Dyggve-Melchior-Clausen (DMC) disease is a rare autosomal recessive disorder primarily characterized by spondylo-epimetaphyseal dysplasia, intellectual disability, and distinctive facial features. Patients typically present with severe developmental delays and cognitive impairments, defining features of the syndrome.

METHODS AND RESULTS

This case report examines a 13-year-old Moroccan child diagnosed with DMC disease, presenting classical skeletal abnormalities, including spondylo-epimetaphyseal dysplasia, as confirmed through exome sequencing. Notably, the child exhibited a mutation recurrently identified in the Moroccan population. However, the patient showed no signs of developmental delay or intellectual disability, a marked deviation from the traditionally described phenotype.
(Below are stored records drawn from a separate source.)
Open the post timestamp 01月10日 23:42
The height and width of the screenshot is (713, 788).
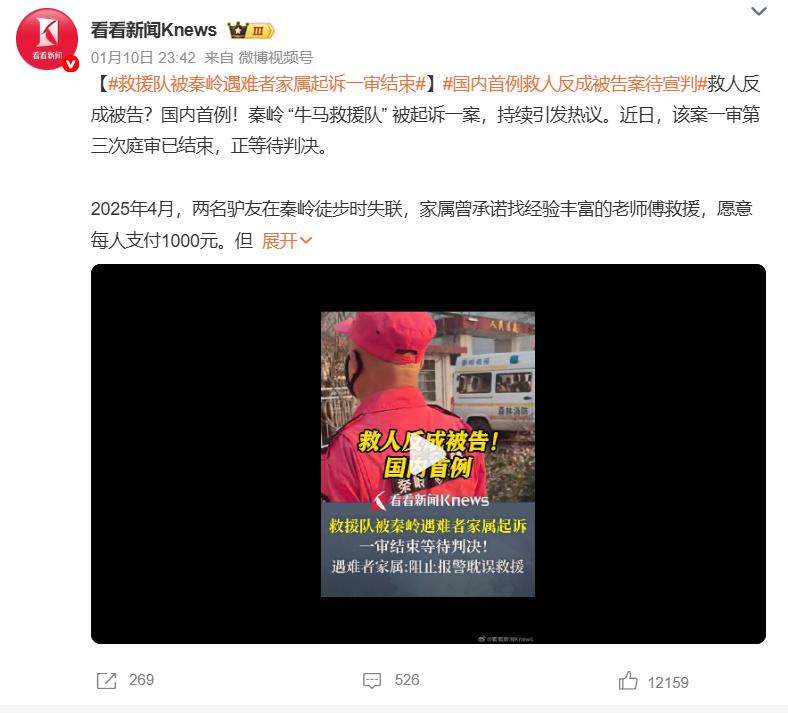pyautogui.click(x=143, y=58)
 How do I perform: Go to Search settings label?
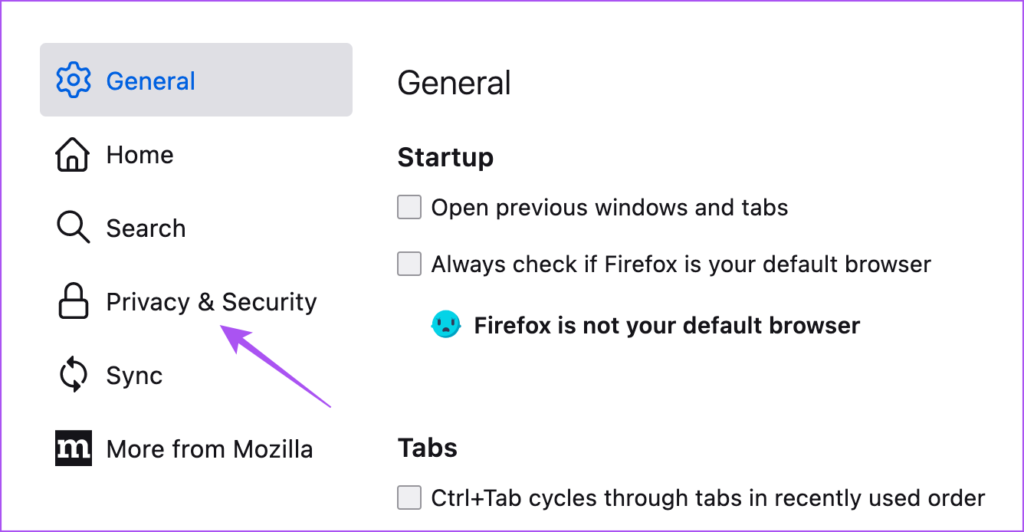click(146, 228)
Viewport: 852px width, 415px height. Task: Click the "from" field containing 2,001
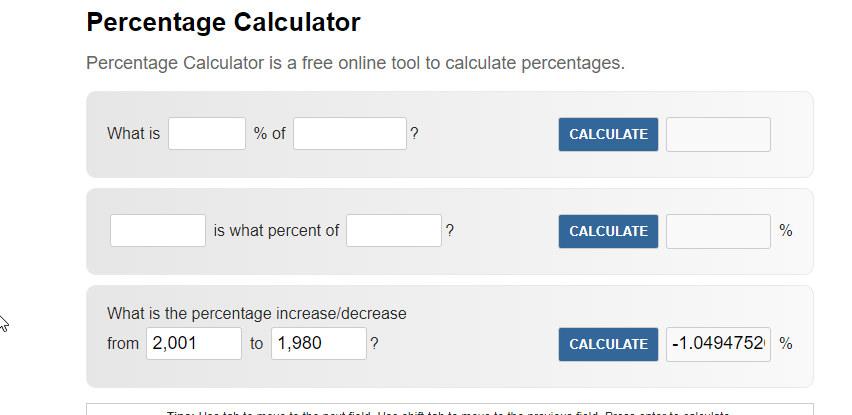(x=194, y=344)
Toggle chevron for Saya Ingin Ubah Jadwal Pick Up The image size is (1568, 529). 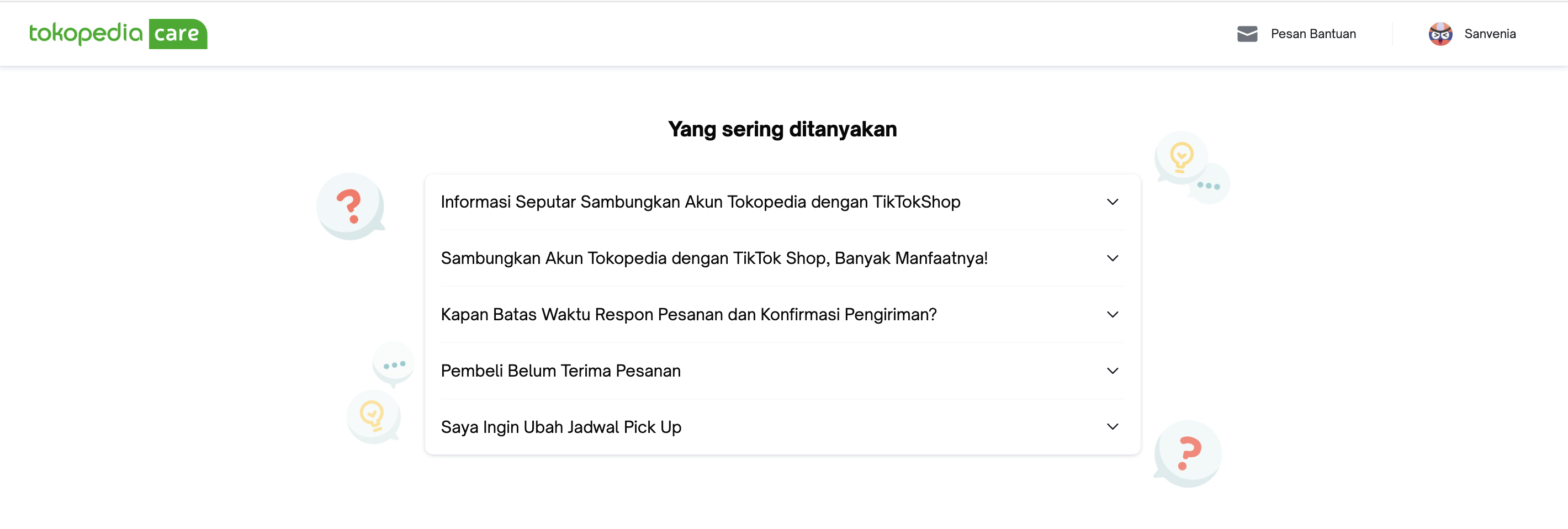pos(1112,427)
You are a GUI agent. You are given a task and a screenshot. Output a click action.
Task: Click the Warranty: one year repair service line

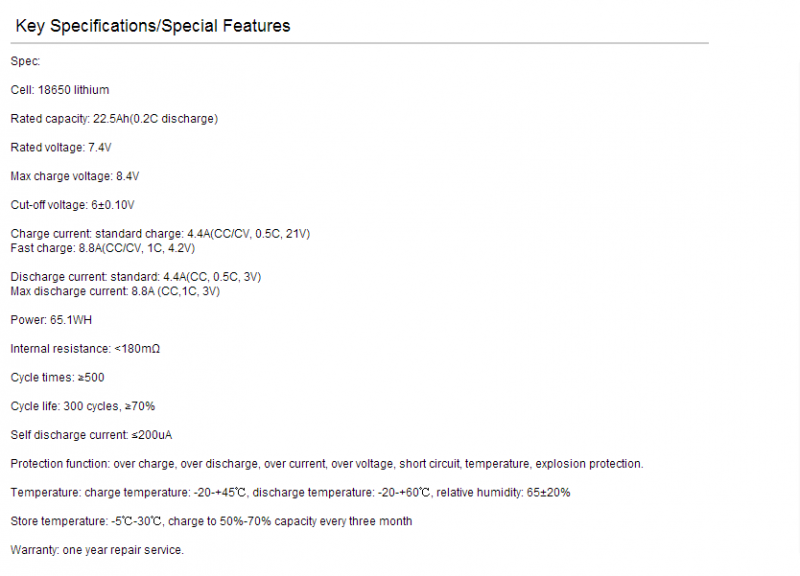pyautogui.click(x=97, y=550)
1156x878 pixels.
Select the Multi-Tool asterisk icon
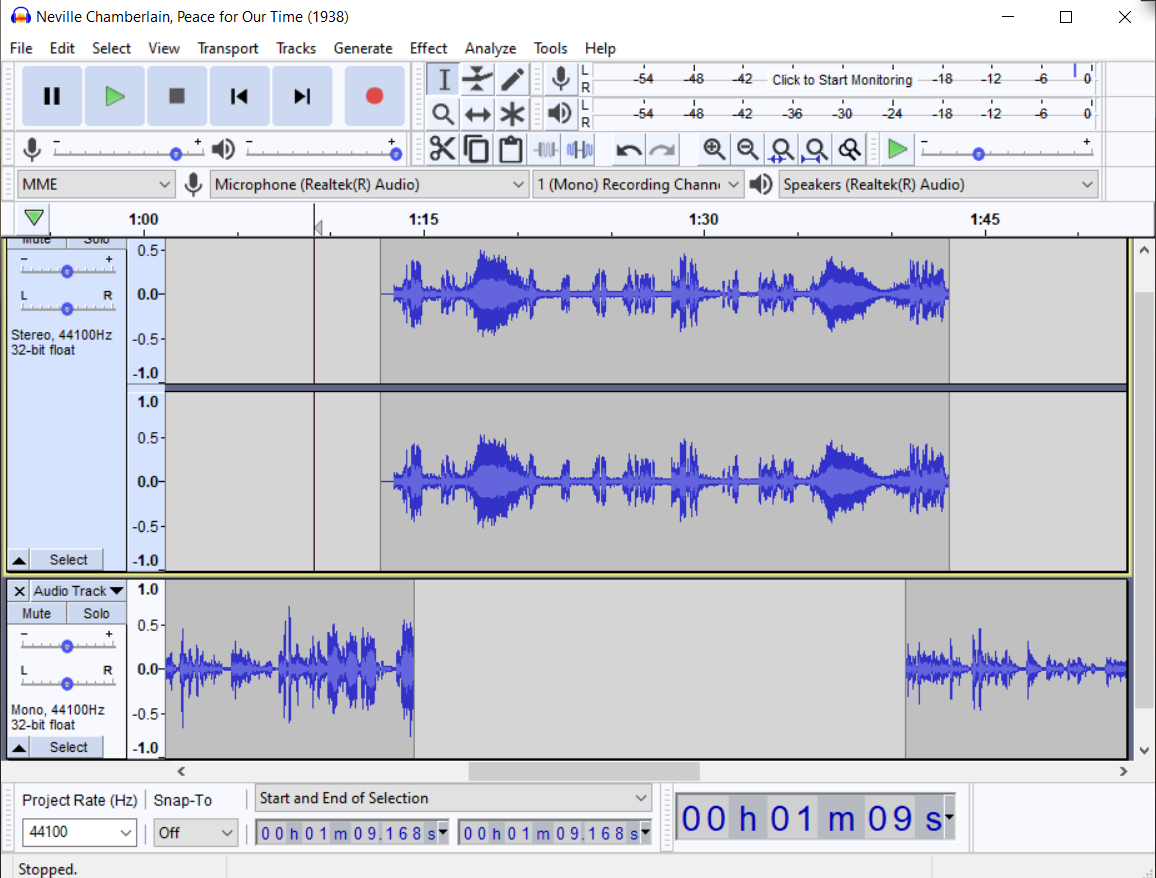512,114
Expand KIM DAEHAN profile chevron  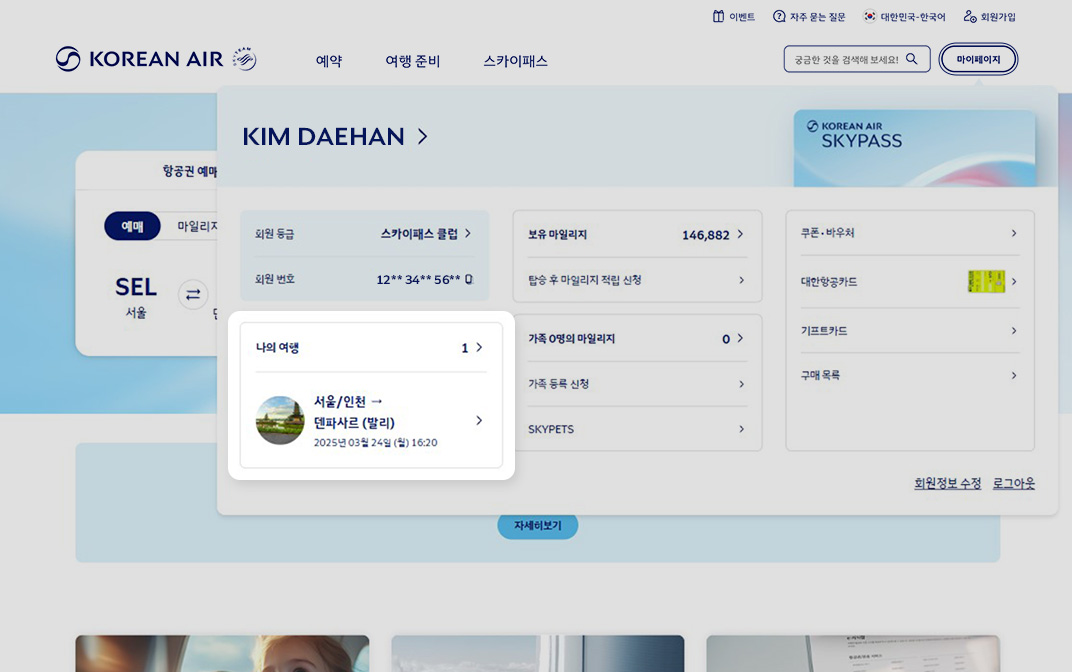pyautogui.click(x=422, y=136)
This finding suggests a broader clinical variability associated with DMC disease, emphasizing the importance of individualized assessments.

CONCLUSIONS

This atypical presentation expands the phenotypic spectrum of DMC disease, challenging its conventional diagnostic criteria. Further research is required to elucidate the factors influencing phenotypic variability in DMC and to explore potential genotype-phenotype correlations. Early identification and documentation of such atypical cases are critical for refining diagnostic and management strategies for rare disorders.